Most problems I have in fiction is when the work is communicated dryly, and doesn’t have the above points. This happens a lot, especially in short stories, as writers in those works often feel that they have to cut character expressions to keep the story tight. This ruins stories, and is why most short fiction is unreadable these days. Go look at Anne McCaffrey and Spider Robinson’s short stories. They do NOT cut their character points in any of their great short works. The modern minimalist way of communicating a plot for a plot twist is boring and overdone, and is why no one reads short fiction (but that’s another story for another blog…).

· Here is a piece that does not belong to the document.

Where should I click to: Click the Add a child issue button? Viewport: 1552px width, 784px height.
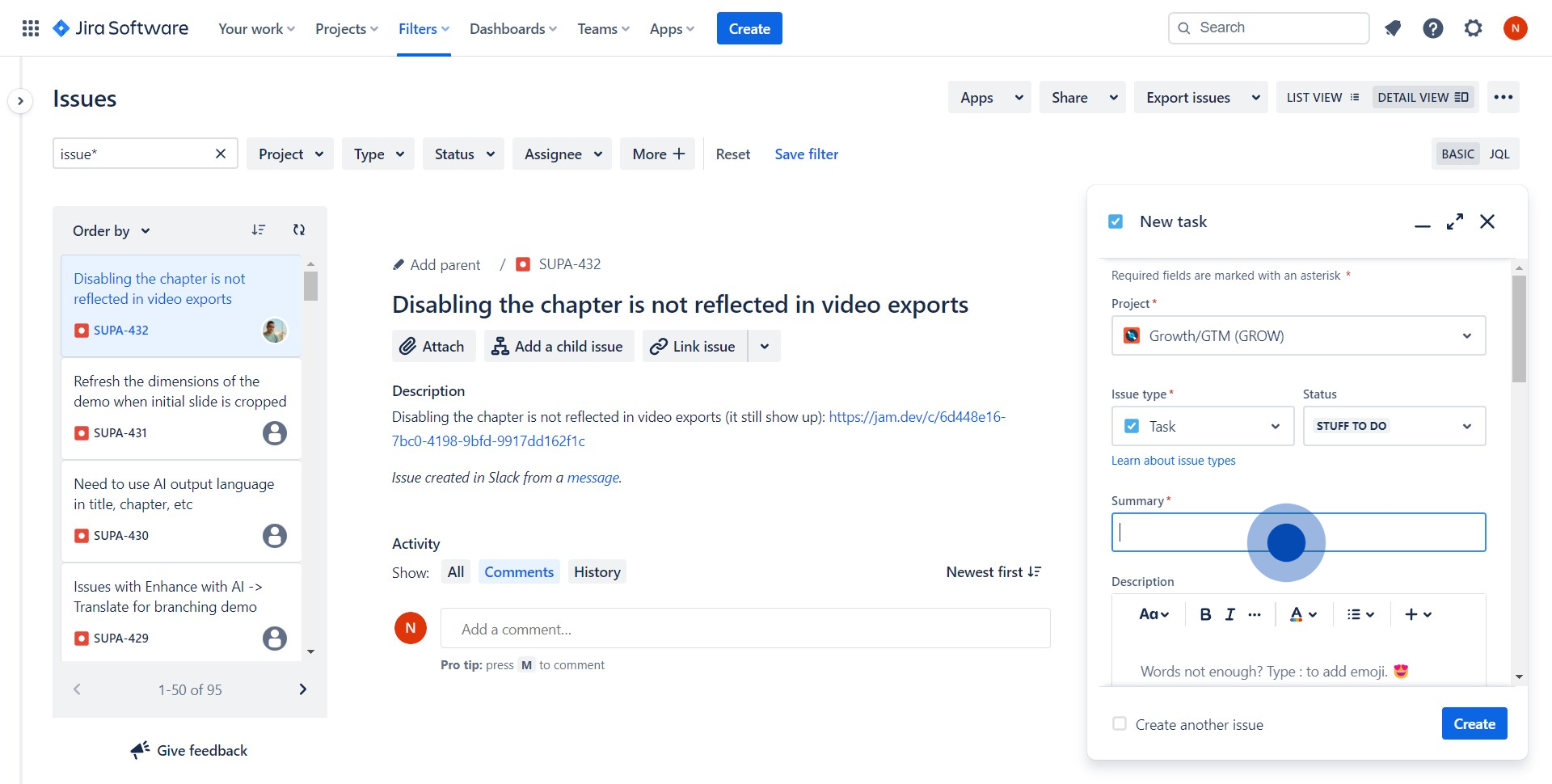point(559,347)
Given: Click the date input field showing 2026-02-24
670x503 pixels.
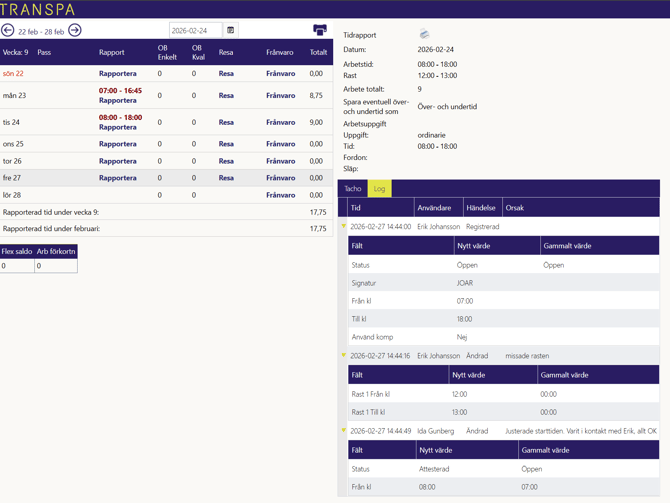Looking at the screenshot, I should pyautogui.click(x=195, y=31).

Even in action scenes, the way a character thinks, feels, reacts is important. If you just communicate the events as they happen, it will read like a news report, and cause a reader’s eyes to glaze over. You’ll note that even news reports don’t do that anymore, but work on sensationally tugging at your emotions. The way the characters feel during these scenes is very important in the same manner. In action, however, be careful not to have so much thought that it slows things down. It’s a fine balance, but very achievable.
There’s a big difference how you feel when you read:
He hit me in the face. My cheekbone cracked. I raised my fists and jabbed back.
He hit me in the face. I heard my cheekbone crack. Pain erupted through my face as it began to swell. I wouldn’t let this bastard get away with it. I raised my fists and jabbed back.
It can probably use some editing, but the emotional response actually supersedes editing. If you can capture that, the reader will forgive a lot more of your errors than if you don’t have that. It’s about the perspective.
Another common issue I see, especially with independent authors, is making the characters “the bad ass to end all badasses!” Confident characters are great, because it reflects confident writing, but that can only go so far. I actually made mistakes in my early drafts of my first couple books of having the characters be too realistic in how they reacted when they were thrust into situations beyond them. They whined, if only in internal monologue, and failed externally. It’s something to watch out for as well. This created a problem, but most fiction I see actually has the opposite of this.
I’ve read many a fiction where I start to parody the voice in my head. I get a gruff, deep voice and actually mock them with my wife, because they read like cheesy 80s action films. I preface this with “I’m a cop… and I’m a damn good one too.” when I read it. When the characters get so far into this bad assery attitude, some people do like it, but a lot of readers roll their eyes. It comes across as phony, because people have faults, people aren’t on 100% of the time. I’ve never seen someone in person talk about their navy seal background and how they can break the bones of terrorists before they can even blink while hanging out and having coffee. If someone did do that, I’d be frightened that they’re a sociopath. If your characters act like this in order to tell how awesome they are all the time, and then they have low stakes battles where they seem to be unable to lose, you’ll lose your readers in the same way.
Everyone gets scared. Everyone has fear. No one is an expert in everything. Communicate those moments and it will mitigate a lot of the above. Like anything else I mentioned, just a couple instances can change the whole perception of a scene or work.
The final thing I’ll note is the protagonist especially needs something for someone to root for. A reader wants to see that the person is a good person at heart – or just a person at heart depending on how it is. Showing their reaction to family, to pets, to friends, caring about something besides themselves or their direct goal at points adds little touches that help with this. The main character in the work I’ve been beta reading does a lot of charity work, for example. It doesn’t drive the plot so much, but it does drive how he reacts to certain elements of the plot, and that connects with a reader.
Some food for thought! Trust me, focusing on these things will improve the way readers react to your fiction.